READING PASSAGE –
= = = =
Polynomials and Synthetic Divison

In this post, I want to talk about synthetic polynomial division and why the final value you get is BOTH the $y$ value of the function at a particular point AND the remainder when you perform the division. We’ll use one running example with coefficients $a_i$ , and even though our example will be with a cubic polynomial, the same idea generalizes to polynomials of any degree.

Let’s let $f(x) = a_3x^3+a_2x^2+a_1x+a_0$ , and lets let $g(x)=x-c$ . We want to compute $\frac{f(x)}{g(x)}$ . To do this, we’ll set up synthetic divison as follows.

Inside the box, we put the value that makes the denominator zero. One of the assumptions of synthetic division is that the highest degree on the $x$ term is $1$ . So, if $c$ is inside the box, we know that we are dividing by $x-c$ .
= = = =
AIM – Can you pick up the post on synthetic division after its last sentence and continue it? The listing after this post isn't needed.

DATA SHOWN –
= = = =
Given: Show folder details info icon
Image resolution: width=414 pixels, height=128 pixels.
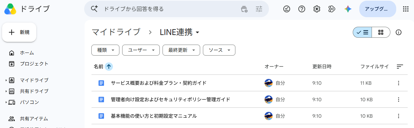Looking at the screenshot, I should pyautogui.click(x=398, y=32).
= = = =
EXERCISE RESPONSE –
To the right of the box, we put the coefficients of the polynomial in question (in decreasing order of exponent). If there were a term missing as the powers decreased (like if the polynomial were $x^2+1$ (no $x$ term)), we would put a zero in that position.

Now, let’s do some synthetic division. This is a combination of two steps: add and multiply. In the first step, we’ll just be bringing down the first constant, but that’s the same as adding zero to the first constant. Here’s the result if you carry out the synthetic division in this example.

The last term in the last column above the horizontal line that’s hard to read is $c^3a_3$ .

The expression in last column of synthetic division below the blue line always gives the remainder of the polynomial division. However, we can ALSO see that this expression $(a_0+ca_1+c^2a_2+c^3a_3)$ is the same as $f(c)$ , or the function $f$ evaluated at $x=c$ .

Hang on, that’s pretty cool. The remainder of the polynomial division by $(x-c)$ is the same as $y-$ value of the function at $x=c$ .

Now let’s talk about why the final term being zero when plugging in $c$ corresponds to $(x-c)$ being a factor of $f(x)$ . If $f(c)=0$ , then we can write $f(x)$ as a product of two polynomials, $f(x)=(x-c)\cdot h(x)$ , where $h(x)$ is some other polynomial (Note that if you evaluate $f(c)$ , you’ll get $(c-c)\cdot h(c)=0\cdot h(c)=0$ ).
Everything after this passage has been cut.